The Bahama Islands were inhabited by the Lucayans, a branch of the Arawakan-speaking TaĆ­no, for many centuries.[11] Christopher Columbus was the first European to see the islands, making his first landfall in the "New World" in 1492 when he landed on the island of San Salvador. Later, the Spanish shipped the native Lucayans to and enslaved them on Hispaniola, after which the Bahama islands were mostly deserted from 1513 until 1648 due to nearly all native Bahamians being forcefully removed through enslavement or dying due to diseases brought to the islands by the Europeans. In 1649,[12] English colonists from Bermuda, known as the Eleutheran Adventurers, settled on the island of Eleuthera.

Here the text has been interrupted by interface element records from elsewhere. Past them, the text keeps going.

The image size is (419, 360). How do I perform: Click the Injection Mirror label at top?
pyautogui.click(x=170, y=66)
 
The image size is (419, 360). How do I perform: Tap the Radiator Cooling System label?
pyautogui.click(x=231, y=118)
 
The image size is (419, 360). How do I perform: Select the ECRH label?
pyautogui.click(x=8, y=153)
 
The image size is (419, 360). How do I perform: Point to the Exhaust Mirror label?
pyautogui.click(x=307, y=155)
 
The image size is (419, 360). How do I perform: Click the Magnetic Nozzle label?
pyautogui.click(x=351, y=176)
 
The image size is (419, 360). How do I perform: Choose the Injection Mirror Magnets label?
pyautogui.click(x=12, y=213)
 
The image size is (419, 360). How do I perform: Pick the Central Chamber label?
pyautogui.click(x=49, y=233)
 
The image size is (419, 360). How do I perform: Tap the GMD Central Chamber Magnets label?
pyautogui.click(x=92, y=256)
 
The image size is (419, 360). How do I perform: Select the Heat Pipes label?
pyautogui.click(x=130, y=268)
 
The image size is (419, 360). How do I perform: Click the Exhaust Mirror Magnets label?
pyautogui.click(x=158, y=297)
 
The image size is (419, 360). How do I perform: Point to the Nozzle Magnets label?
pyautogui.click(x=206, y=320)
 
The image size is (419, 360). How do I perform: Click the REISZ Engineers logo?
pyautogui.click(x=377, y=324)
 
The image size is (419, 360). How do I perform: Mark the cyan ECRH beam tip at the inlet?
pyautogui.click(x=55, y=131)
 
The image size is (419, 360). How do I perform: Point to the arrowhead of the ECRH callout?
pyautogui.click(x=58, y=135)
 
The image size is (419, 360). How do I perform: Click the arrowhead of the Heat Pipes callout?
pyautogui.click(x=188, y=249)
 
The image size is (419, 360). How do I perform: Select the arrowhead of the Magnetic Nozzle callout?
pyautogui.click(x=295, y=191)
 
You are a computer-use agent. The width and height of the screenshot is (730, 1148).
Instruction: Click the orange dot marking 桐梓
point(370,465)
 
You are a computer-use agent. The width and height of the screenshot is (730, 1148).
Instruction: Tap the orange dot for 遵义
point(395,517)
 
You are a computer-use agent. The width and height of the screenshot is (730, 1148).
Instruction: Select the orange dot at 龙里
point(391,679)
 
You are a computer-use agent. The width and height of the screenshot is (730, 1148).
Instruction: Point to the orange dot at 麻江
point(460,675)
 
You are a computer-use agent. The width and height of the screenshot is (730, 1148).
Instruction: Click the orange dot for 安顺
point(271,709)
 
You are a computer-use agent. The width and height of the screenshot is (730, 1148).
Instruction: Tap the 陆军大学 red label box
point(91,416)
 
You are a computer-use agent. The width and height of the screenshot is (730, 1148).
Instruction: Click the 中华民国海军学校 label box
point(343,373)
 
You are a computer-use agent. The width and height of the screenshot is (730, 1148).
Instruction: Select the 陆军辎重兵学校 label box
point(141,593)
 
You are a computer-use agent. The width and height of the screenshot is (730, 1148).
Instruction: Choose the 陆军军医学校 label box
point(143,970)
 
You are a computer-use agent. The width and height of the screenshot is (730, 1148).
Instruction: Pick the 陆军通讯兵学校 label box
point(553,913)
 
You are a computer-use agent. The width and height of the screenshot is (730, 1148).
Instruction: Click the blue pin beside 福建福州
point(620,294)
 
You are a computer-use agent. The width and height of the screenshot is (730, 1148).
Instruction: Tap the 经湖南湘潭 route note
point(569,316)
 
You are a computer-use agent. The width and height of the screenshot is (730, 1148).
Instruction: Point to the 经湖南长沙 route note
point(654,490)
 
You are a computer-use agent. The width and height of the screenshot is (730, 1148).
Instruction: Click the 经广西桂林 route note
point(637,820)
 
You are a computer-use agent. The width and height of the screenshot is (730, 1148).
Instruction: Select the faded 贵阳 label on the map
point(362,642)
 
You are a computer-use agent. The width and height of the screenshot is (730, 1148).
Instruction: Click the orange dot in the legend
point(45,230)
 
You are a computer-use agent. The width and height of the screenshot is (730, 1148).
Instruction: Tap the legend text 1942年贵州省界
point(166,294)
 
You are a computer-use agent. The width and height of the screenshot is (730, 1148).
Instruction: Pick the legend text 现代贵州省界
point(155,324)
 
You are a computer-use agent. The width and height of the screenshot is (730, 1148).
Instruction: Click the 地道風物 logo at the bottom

The Bahamas became a British crown colony in 1718, when the British clamped down on piracy. After the American Revolutionary War, the Crown resettled thousands of American Loyalists to the Bahamas; they took enslaved people with them and established plantations on land grants. Enslaved African people and their descendants constituted the majority of the population from this period on. The slave trade was abolished by the British in 1807; slavery in the Bahamas was abolished in 1834. Subsequently, the Bahamas became a haven for freed African slaves. Africans liberated from illegal slave ships were resettled on the islands by the Royal Navy, while some North American slaves and Seminoles escaped to the Bahamas from Florida. Bahamians were even known to recognise the freedom of enslaved people carried by the ships of other nations which reached the Bahamas. Today Afro-Bahamians make up 90% of the population of 400,516.

The country gained governmental independence in 1973, led by Sir Lynden O. Pindling, with Elizabeth II as its queen. In terms of gross domestic product per capita, The Bahamas is one of the richest independent countries in the Americas (following the United States and Canada), with an economy based on tourism and offshore finance.




CONCEPTION ISLAND - 23°49'55.56"N - 075°7'46.86"W



Following our very calm and uneventful night at French Cay, we set off on the 3rd May 2010 for Conception Island and then Georgetown in the Bahamas.